Thirty-six-year-old Jamie Olis, former vice president of finance at Dynegy Inc,  is obliged to serve nearly all of his sentence as there is no parole in the federal system.

Maximum time off for good behaviour could reduce his time served to closer to 20 years.

"I take no pleasure in sentencing you to 292 months," US District Judge in Houston, Sim Lake, said.

"Sometimes good people commit bad acts, and that is what happened in this case."

The punishment "reflects Congress's intent that white-collar corporate fraud defendants receive harsh sentences," the judge observed.

Olis went to trial and was convicted instead of trying to plead guilty and become a cooperating witness.

The maximum possible sentence was 35 years for one count each of conspiracy, security fraud and mail fraud, and three counts of wire fraud.

The case highlighted the way the Congress and the government are cracking down on the multibillion-dollar corporate frauds which are undermining faith in the American economic system.

Judge Lake's courtroom was packed with Olis' supporters wearing yellow ribbons.
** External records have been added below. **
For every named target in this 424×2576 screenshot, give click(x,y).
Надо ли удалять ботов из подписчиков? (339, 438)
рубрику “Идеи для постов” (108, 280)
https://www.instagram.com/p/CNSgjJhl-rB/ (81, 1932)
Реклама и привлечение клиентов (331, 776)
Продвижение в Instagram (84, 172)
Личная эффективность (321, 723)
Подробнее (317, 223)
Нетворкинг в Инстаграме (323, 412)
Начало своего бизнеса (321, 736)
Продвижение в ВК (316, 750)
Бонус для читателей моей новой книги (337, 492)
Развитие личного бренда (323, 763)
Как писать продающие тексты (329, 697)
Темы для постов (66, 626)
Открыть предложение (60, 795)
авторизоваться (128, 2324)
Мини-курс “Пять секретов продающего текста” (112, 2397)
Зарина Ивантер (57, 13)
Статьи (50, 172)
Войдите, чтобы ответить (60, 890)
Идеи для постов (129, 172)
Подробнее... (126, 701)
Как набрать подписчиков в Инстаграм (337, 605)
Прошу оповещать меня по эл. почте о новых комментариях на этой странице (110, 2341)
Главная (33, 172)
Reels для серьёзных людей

Among them were his wife, Monica, and the couple's 6-month-old daughter. Many, including Olie himself, quietly wept after the Judge announced his decision.

"I wish to thank all of our longtime supporters," Olis said after Judge Lake gave him a chance to address the court. "It means a lot to us."

Olis is paying the penalty for a 2001 deal that wrongly boosted cash flow because Dynegy, like other energy merchants, was besieged by months of bad news in the aftermath of Enron's collapse in December 2001.

Olis' attorneys said he wants to serve at a facility where Enron's former treasurer, Ben F Glison Jr, is serving a 5-year term after pleading guilty to conspiracy.

Olis was charged in June along with two co-conspirators -- his former boss, Gene Shannon Foster, and a former company accountant, Helen Christine Sharkey. Foster and Sharkey each pleaded guilty to one count of conspiracy in August, and Foster testified against Olis in his November trial.

Foster said he, Olis and Sharkey were part of a large group that crafted and approved a natural gas deal dubbed Project Alpha in response to analyst concerns in 2000 that cash flow lagged behind recorded earnings from the trading unit implemented in April 2001, Alpha improperly boosted cash flow by $300 million and cut taxes by $79 million.

Alpha was not Dynegy's only problem, The Washington Post noted. Shares began sliding when Dynegy's ill-fated buyout of Enron crumbled in November 2001, days before Enron filed for bankruptcy. They fell below a dollar by Oct 2002, after Dynegy ousted management, laid off workers and scrapped money-losing ventures to counteract fleeing investors.

Foster and Sharkey each faces up to five years in prison but both are cooperating with prosecutors and probably will receive lesser sentences, said the Post. Olis declined to cut a deal, choosing to face a jury that returned a guilty verdict after less than two hours of deliberation.